Y sí, las madres cannabicas están rearmando y sanando la tierra con el autocultivo. Son esas madres las que auto-cultivan para curar las convulsiones o enfermedades que los fármacos colonialistas no pueden resolver. Ellas cultivan de forma política como una lucha directa contra el narcotráfico. 

¿Y las otras madres?

Los conversatorios que sanaron de forma inimaginable a las madres participantes marcan el inicio de una posición política. Son evidencia de que la discusión sobre las madres consumidoras de cannabis y otras sustancias debe crecer y llegar a mujeres que no tienen acceso a este tipo de diálogos. 

Miguel Ángel Osorio Chong, coordinador del PRI en el Senado, mencionó en el programa Pan y Circo, producido por Amazon, que 60% de las mujeres encarceladas en México lo están por temas relacionados con las drogas. Esas mujeres en situación de cárcel, en situación de calle, en situaciones vulnerables son las otras madres a las que queremos llegar. 

Fuente: El correo de Oaxaca

El poder paramilitar del Narco o el Narcoestado es la máxima expresión del patriarcado. Ese que nos convirtió en mulas que transportan droga. Las mujeres fueron absorbidas por la violencia y el crimen organizado y ahora viven con los hijes en las cárceles. 

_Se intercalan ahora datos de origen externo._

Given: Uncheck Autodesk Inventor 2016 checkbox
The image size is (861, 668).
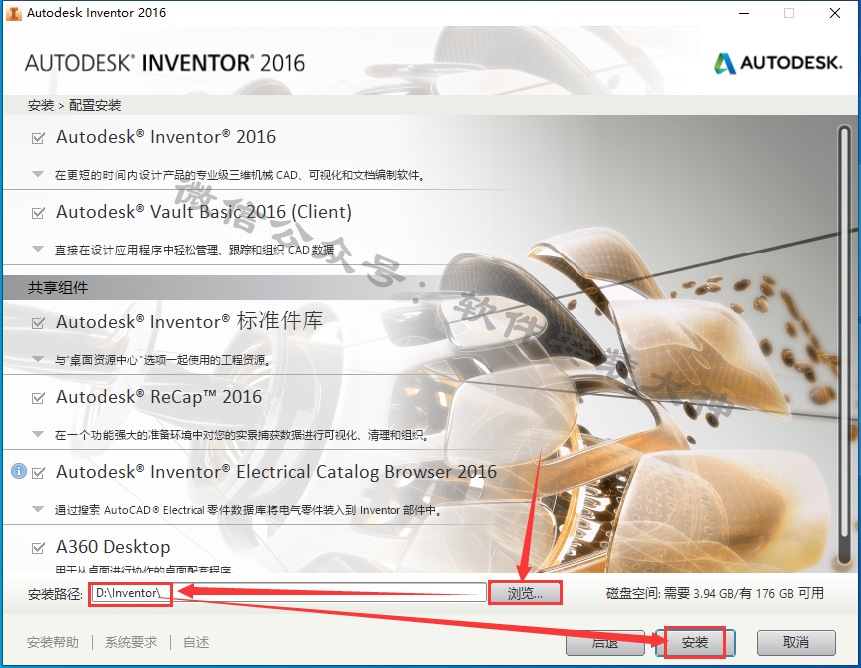Looking at the screenshot, I should (x=38, y=138).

Para ellas el inicio de este diálogo es la posibilidad de conversar y sanar. Esperamos un día poder oírlas, guardar silencio y sanar juntas, para al mismo tiempo, levantarnos y luchar de la mano. 

Las madres cannábicas con la máxima expresión de una forma de reconquistar el poder sobre nuestros cuerpos y una forma de construir un mundo más libre para las mujeres y los hijes.

La nota fue escrita en colaboración con Mónica Sosa, madre cannábica, organizadora de los conversatorios y miembro de la Red Mujeres Forjando Porros Forjando Luchas.